The ground had knees and elbows, and outstretched arms, and suddenly Milena had fallen forward with delight into them. She stared about her with delight.

‘Milena! Ma!’ the adults were calling behind her.

Everything was shielded, everything was protected by an armour of light. She looked at her arm, and saw the light rising out of her as well as into her. She looked up and she caught the trees, turning away, away from her like the Bees, orienting, disorienting.

Milena laughed. ‘Whoo-hooo!’ she cried, and kicked with her feet.

The adults were upon her.

‘Ma? Ma? Are you all right?’ cried Cilia.

Milena rolled over, and the shock of seeing Cilia took her breath away. Cilia’s face had fallen in on itself. It was more of a death’s head than her own. The hollow eyes were exhausted with the strain, the strain of playing nurse. Tell me to fickit off if you want to, thought Milena.

Berry squatted beside her, leaning into her line of sight. He was grinning now. He looked dead into Milena’s eyes, and Milena who was no longer a director thought: he understands. Milena who had been a director looked at him instead, and smiled. His returning gaze was steady.

‘Why did you run like that?’ Cilia demanded. ‘Did you hurt yourself?’

‘We’re all hurt. But not hurt by the fall.’ She thought she meant her own fall, into the grass, the welcoming grass. Then she thought she maybe meant something else as well. Milena lolled in the grass, ran her bare arms across it. Ohhhhhhh! The beautiful grass.

The grass knew. It orientated itself towards her.

‘I think,’ she said thickly, as if drunk. ‘I think I’m becoming a Bee.’ She believed it.

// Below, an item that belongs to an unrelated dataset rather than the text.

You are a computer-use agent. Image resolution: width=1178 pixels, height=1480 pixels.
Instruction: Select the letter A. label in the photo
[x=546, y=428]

A cure that makes you well, not ill.

‘Goddamn viruses,’ chuckled Milena. ‘Why do they feel so good?’

‘Oh, Milena,’ said Cilia, weary, worn, taking her hand. It was a lot to bear for Cilia, who had never thought about death or its coming.

‘There is a thread, a golden thread, that connects us to Life,’ said Milena. ‘And we keep making it thinner and thinner. If it ever breaks then we all will the, and take the world with us. And we just keep spinning it out, thinner and thinner,’ Milena was grinning. She held up her arms and looked at them.